Along the entire Finland’s border with its “Eastern neighbor” (itänaapuri), as Russia is commonly called in the Finnish media, there is a border area, forbidden to visit without a special permission. This area is far narrower than the similar border area on the Russian side; it is just a few hundred meters to a pair of kilometers wide, possibly a bit wider in some places, and its shape is set in such a way that it doesn’t block any state or municipal roads, and doesn’t interfere with access to local sights near the border (which are mostly various nature spots). (In Russia this zone may be tens of kilometers wide, and some villages and roads are entirely located within this zone.) The roads to border crossings are also specifically excluded from the border area, thus unlike in Russia you can drive up to the very border guard booths without having to present any papers to anyone.

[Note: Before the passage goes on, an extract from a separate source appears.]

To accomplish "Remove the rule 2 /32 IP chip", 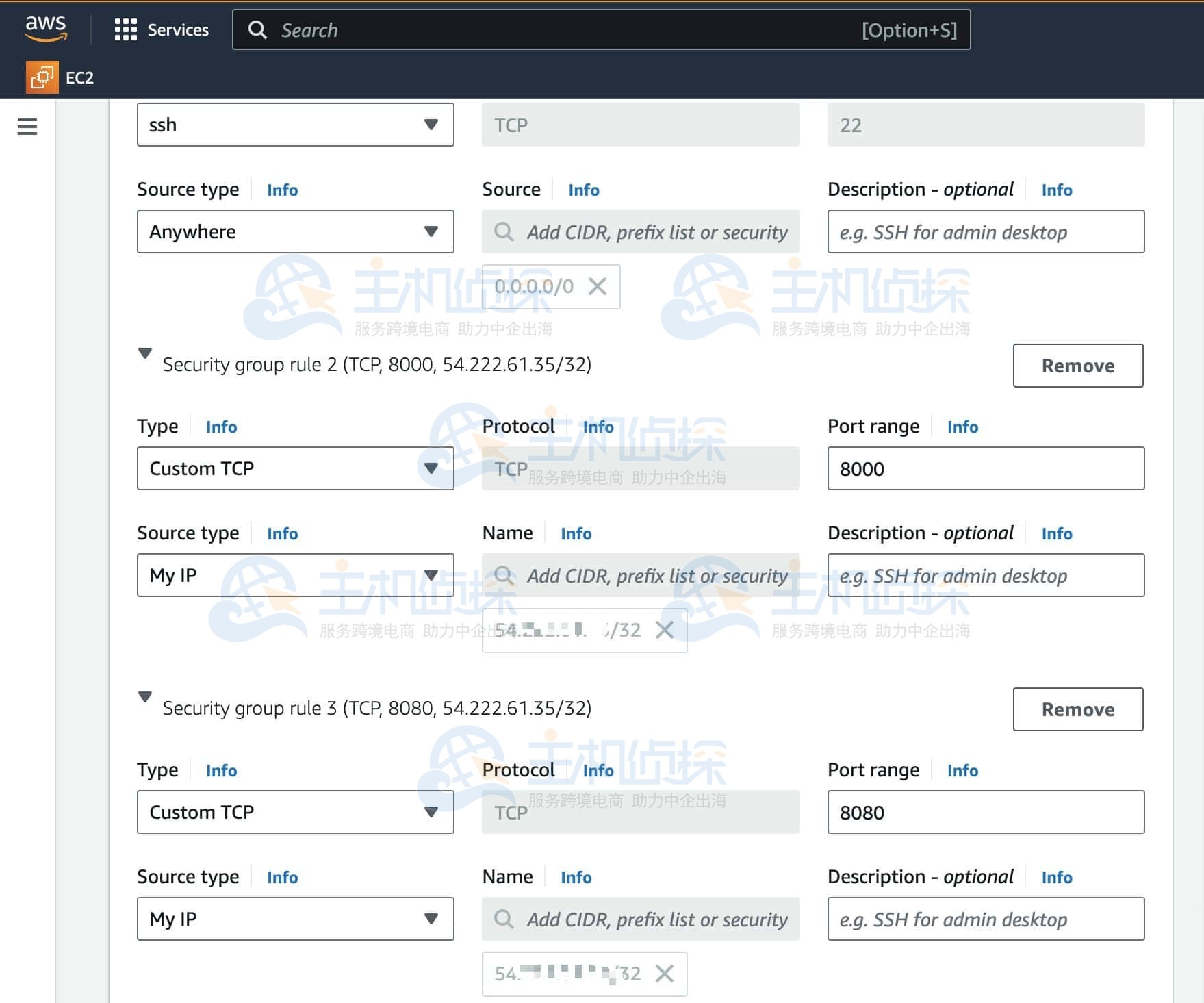I will [x=665, y=630].
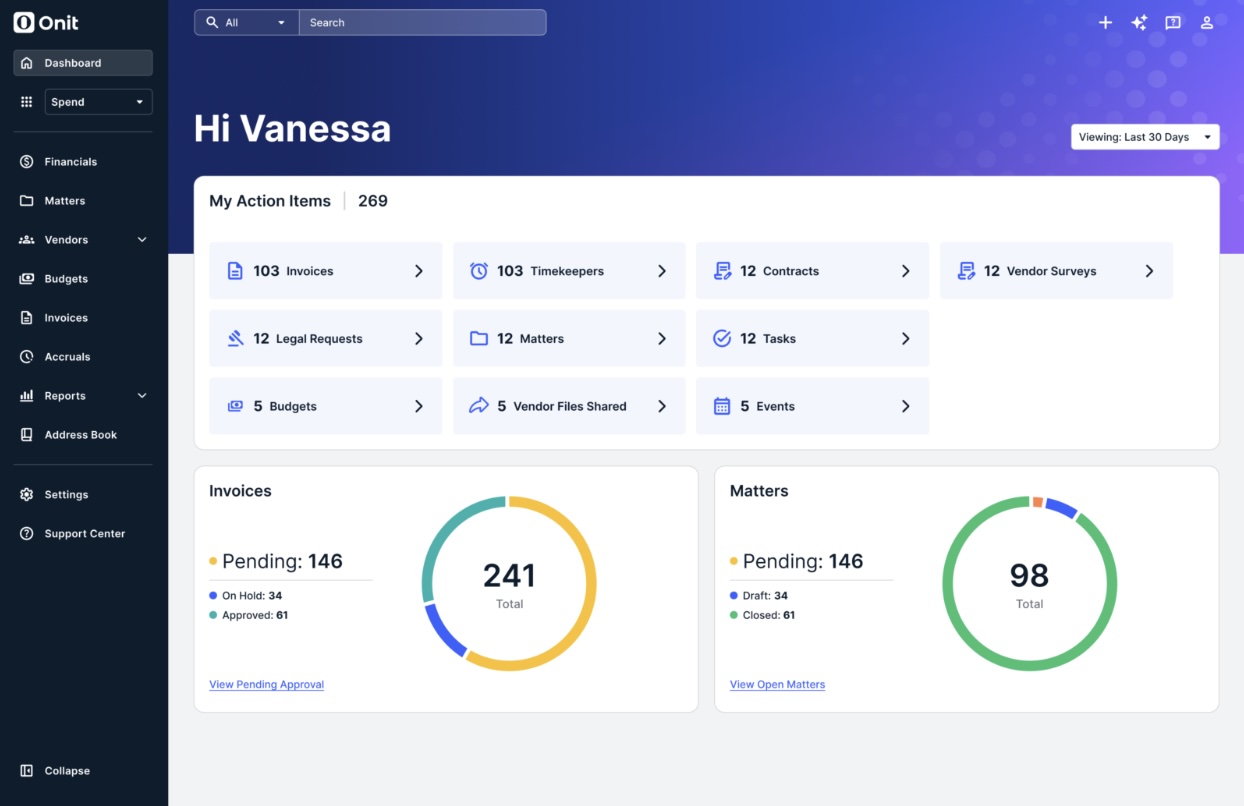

Apart from border crossings, there exist also two more places where you can legally walk very close to the border without getting a permit; these are locations where the border itself is a sight. The first one is Muotkavaara hill in Lapland, the place where borders of Russia, Finland and Norway meet. The second is a small lake named Virmajärvi in Finnish North Karelia, the easternmost point of Finland and the entire continental area of the EU. I haven’t been to Muotkavaara yet, but once (in October 2016) drove to Virmajärvi out of curiosity.
The nearest village to Virmajärvi is Hattuvaara (Finn. Hat Hill) in Ilomantsi Municipality. This remote region is the only area in Finland with significant Karelian population (with their Orthodox faith) remaining in the country since the war, and there is an Orthodox chapel in the village. The paved road (Regional Road 522) ends in the village, and from there on you have to drive 19 km to the west on a good gravel-coated forestry road. Funnily enough, all signs there say simply “Easternmost point of the EU”, which technically isn’t true. The easternmost point is actually in Cyprus, and this is merely the easternmost continental point.
The road to the border crosses several hiking trails and passes by a monument to a small Hattuvaara battle, which took place there on 30.7.1944; towards the end of the Continuation War Soviet troops reached the North Karelia areas within the present border, and there is a number of war memorials in the vicinity of Ilomantsi. At the end of the road is a logging truck turnaround loop, where you can leave you car and walk a little bit to the shore of the lake. In 100 m from the shore there is a tiny island where you can clearly see the blue-white Finnish and the red-green Russian border markers (slightly right of the center on the picture above). It is forbidden to move outside of the area within the “handrails”, and also to swim in the lake or to walk on lake ice in winter.
Beyond Virmajärvi lies the wilderness of Russian Karelia. As remote as this part of Finland is, the area over the border is far wilder. There are no roads or villages for tens of kilometers from there, and it would be barely possible to reach this site from Russia at all, even with a proper border area permit.
Virmajärvi Lake is the point where the areas ceded to the USSR after the war end. The border farther to the north still follows the old Stolbovo peace treaty of 1617. The border south of this border marker no. III/277/577 and up to the Gulf of Finland was set by the Moscow peace treaty of 1940.